Figura intera 13032023, 2023
fotografia offcamera
cm 120 × 120
Francesca Piovesan (1981) è nata ad Aviano (Pordenone). È diplomata in Decorazione all’Accademia di belle arti di Venezia. È stata finalista all’Exibart Prize (2023), al Lynx Prize (2019), al Premio Fabbri (2013) e vincitrice del Premio Camum (2015). Ha esposto in importanti istituzioni d’Europa, tra cui a Gudhjem (Danimarca), Rijeka (Croazia), Cetinje (Montenegro), Tirana (Albania), oltre che a Villa Torlonia (Roma), Museo Pino Pascali (Polignano a mare), Magazzino del sale 3 (Venezia). Ha all’attivo tre mostre personali, a Roma e Milano.

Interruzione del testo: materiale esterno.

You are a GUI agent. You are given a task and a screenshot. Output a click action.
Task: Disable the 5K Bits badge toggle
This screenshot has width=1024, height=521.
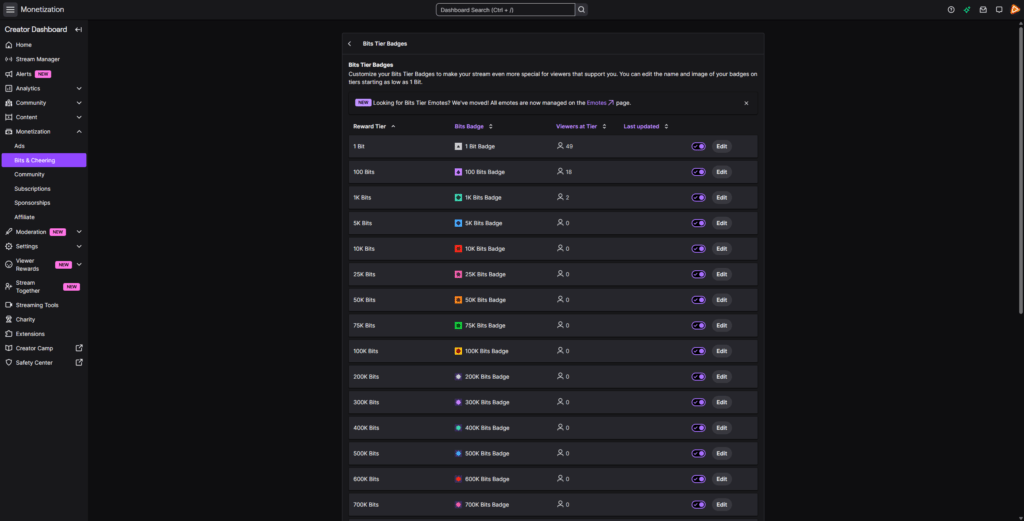[x=699, y=223]
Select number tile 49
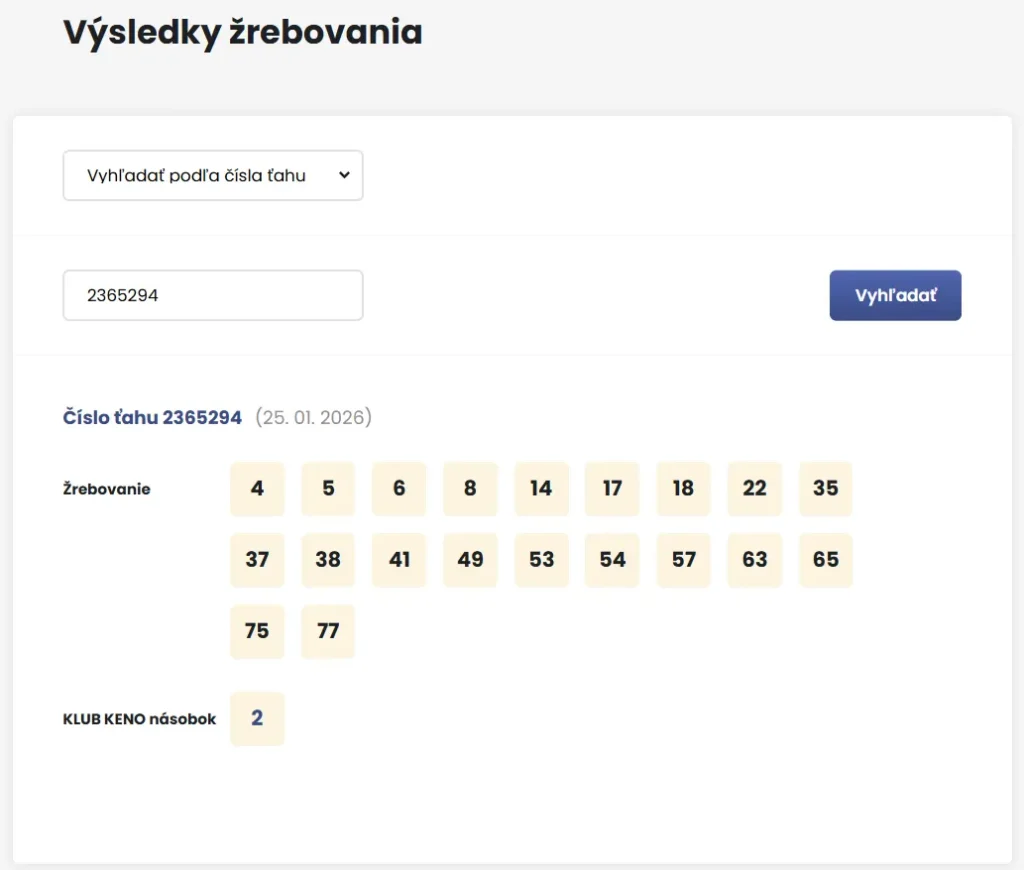Image resolution: width=1024 pixels, height=870 pixels. (470, 561)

Figura Intera 13032023 è una riflessione sul senso originario della fotografia analogica, fatta di tracce e di testimonianze di presenza. L’immagine, in questo caso, emerge però senza la mediazione di un dispositivo fotografico: un nastro adesivo preleva una traccia della pelle dell’artista per poi riportarla a reagire con il nitrato d’argento. Pezzo per pezzo, in un mosaico o un caleidoscopio, si produce un ritratto per contatto della “figura intera” dell’artista, precisa e inattendibile al contempo, umana e disumanizzata. Le due superfici sensibili, fotografica e umana, chimica e biologica, stabiliscono un assurdo rapporto di impossibile reciprocità.
Deimatico, 2021
azione performativa n, zero, 10′ 5 frame fotografici carta Hahnemühle
cm 20 × 30
fotografie di Massimiliano Camellini
Alice Padovani è nata a Modena (1979). Laureata in Filosofia e in Arti visive, dopo aver lavorato nell’ambito del teatro contemporaneo si dedica alle arti visive. I suoi lavori fanno parte di alcune importanti collezioni, tra cui Museo civico di Modena, Reggia di Caserta, MuDi Taranto. Non legata a un medium preferenziale, la ricerca di Padovani crea wunderkammer e tassonomie, tra meraviglia e analisi, rapimento e anatomizzazione, con un approccio che definisce “neosettecentesco”. Parla, in sostanza, del modo in cui gli umani si rappresentino nel mondo attraverso i dispositivi culturali, talvolta crudeli, che adoperano per produrne rappresentazioni. Anche la performance Deimatico è una di quelle azioni che rivelano le proiezioni dell’uomo sulla sfera del naturale: l’artista, accovacciata, è ricoperta di spine, a richiamare la funzione archetipica della difesa, della precarietà, di ciò che annuncia pericolo perché vive il pericolo. Durante il corso dell’azione, questa pelle verrà progressivamente staccata dal corpo, e con essa le spine: l’Io è sotto quelle spine, o le spine sono esse stesse parte dell’Io? Cosa accade quando dopo questa liberazione offriamo la nostra vulnerabilità al mondo?